15. Have a defined financial hardship system available to consumers who qualify.
16. Comply with all requirements of the Health Insurance Portability and Accountability Act (HIPAA) and Health
Information Technology for Economic and Clinical Health (HITECH) Act, as applicable.
B. Technical Specifications
1. Have Health Level Seven (HL7) standards or similar systems/mechanisms to interface with CENTER’S Software
System (Netsmart - OrderConnect).
2. Demonstrate ability to interface with CENTER’S Electronic Health Record (EHR) which is currently utilizing the
MyAvatar product.
3. Demonstrate ability to work with and through an EHR intermediary between CENTER and RESPONDENT for
data transfer related to prescriber orders, lab test resulting and posting processes, data reports, and billing as
necessary. Current vendor intermediary is Change Health.
C. Laboratory Standards
RESPONDENT shall:
1. Be licensed by all state and federal agencies having jurisdiction in such matters and shall submit documentation
of such licenses with the RFP, and provide proof of renewal upon expiration dates of licenses including, but not
limited to:
a.

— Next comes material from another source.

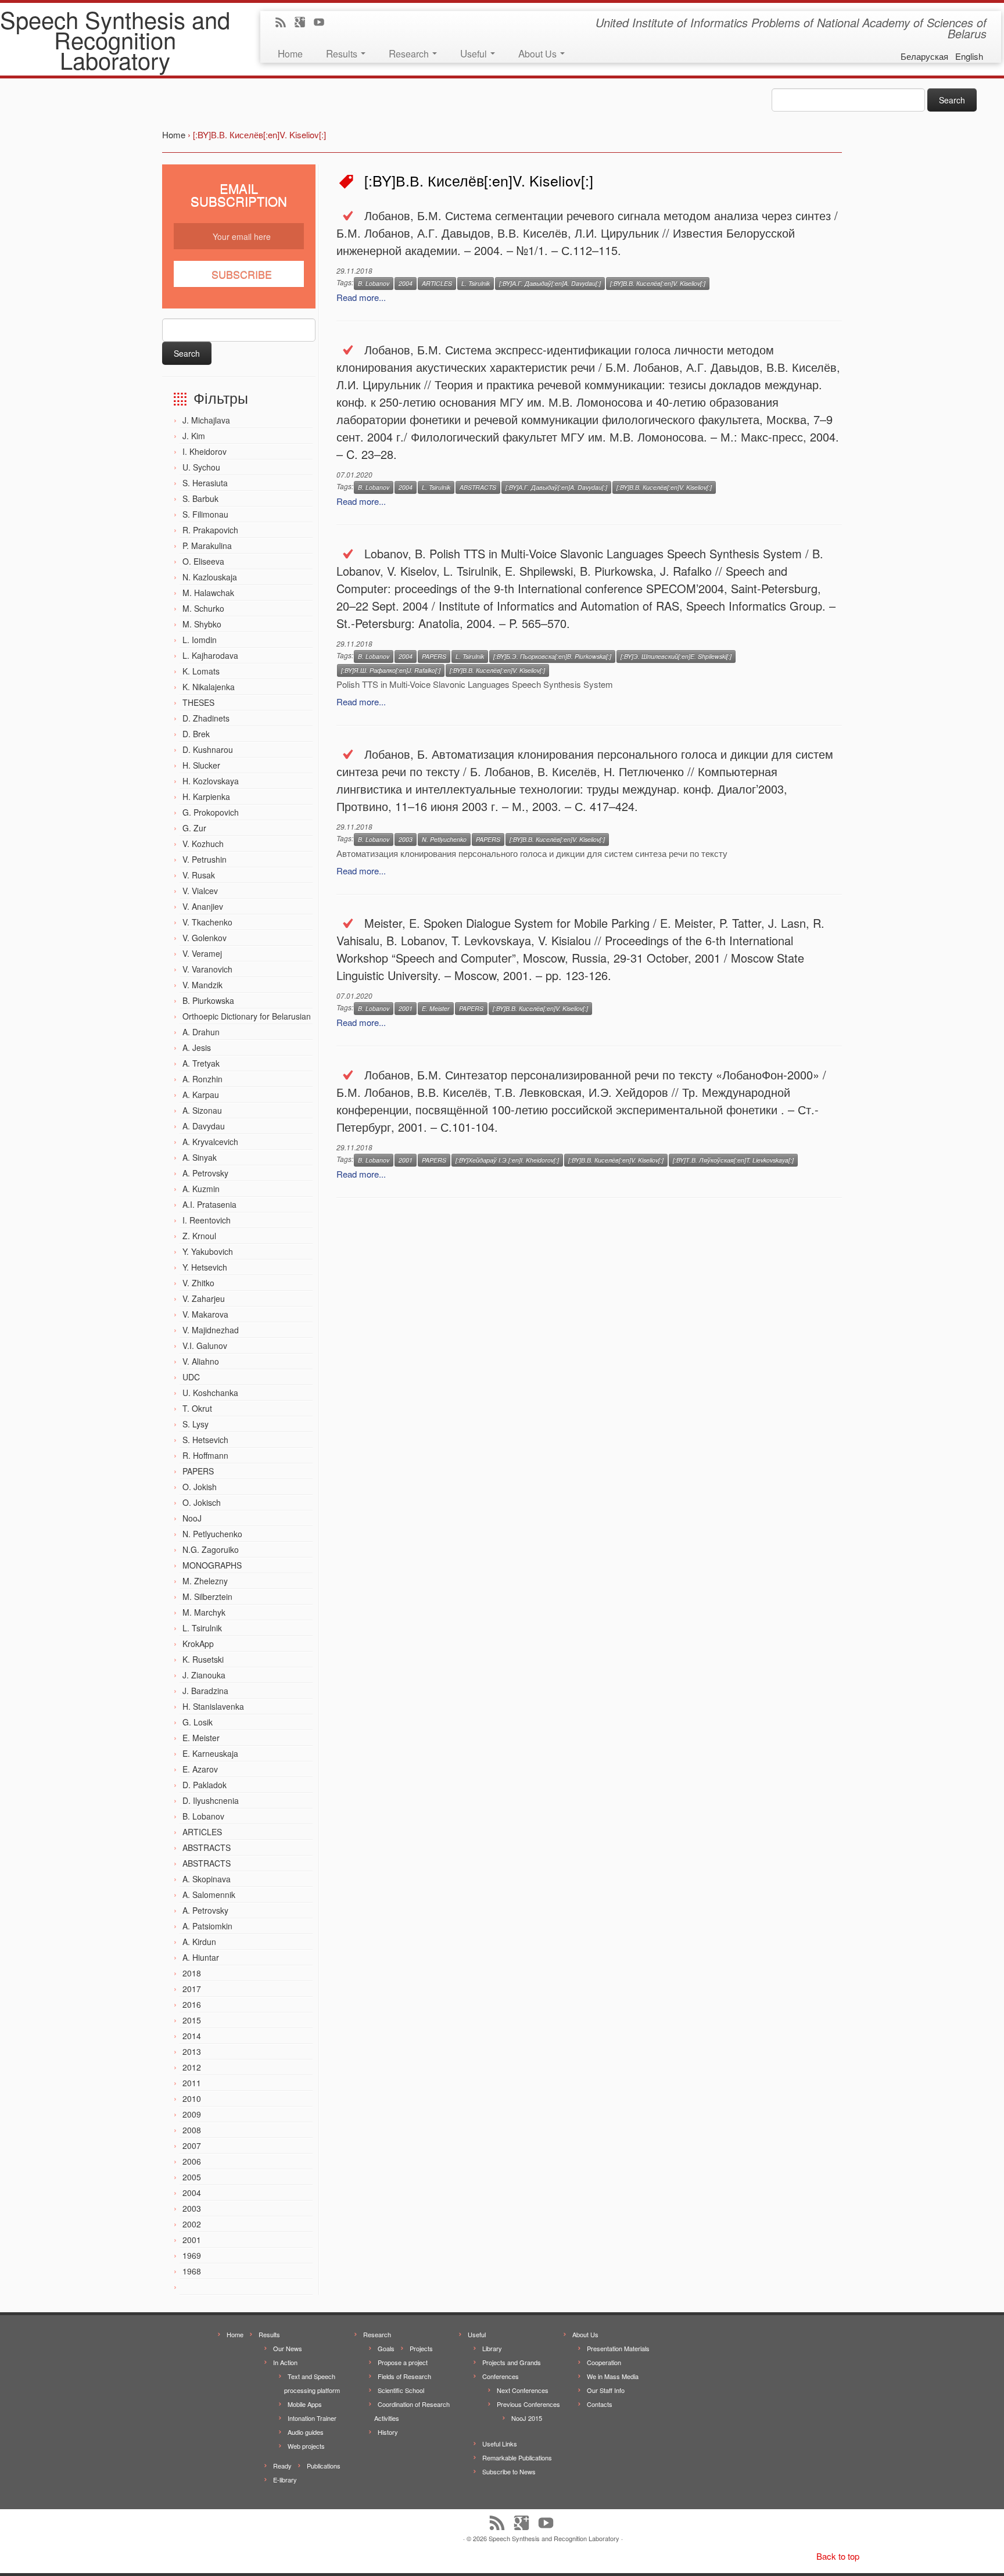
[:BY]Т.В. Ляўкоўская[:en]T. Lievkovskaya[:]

Medicare License
b. Medicaid License
c. College of American Pathologists accredited
d. CLIA certification
e. Texas Health and Human Services, Health Facility Compliance Unit
2. Provide to the CENTER with such information upon request to demonstrate to the CENTER’S satisfaction that
each of the following items is complied with:
a. Participation in external proficiency testing programs;
b. Automatic telephoning of Critical/Urgent values for any test;
c. Automatic repeat of grossly abnormal results for confirmation;
d. Internal blind re-submission of previously tested samples;
e. Periodic review of cumulative consumer means;
f. Corporate review of external proficiency testing results;
g. Weekly compliance inspections;
h. Monthly corporate-wide internal proficiency program;
i. Monthly corporate review of performance statistics for each method;
j. Quarterly on-site internal inspection program;
k. Pathologist review of abnormal cytology;
l. Quarterly proficiency testing of cytotechnologist; and
m. Quarterly on-site cytology inspection.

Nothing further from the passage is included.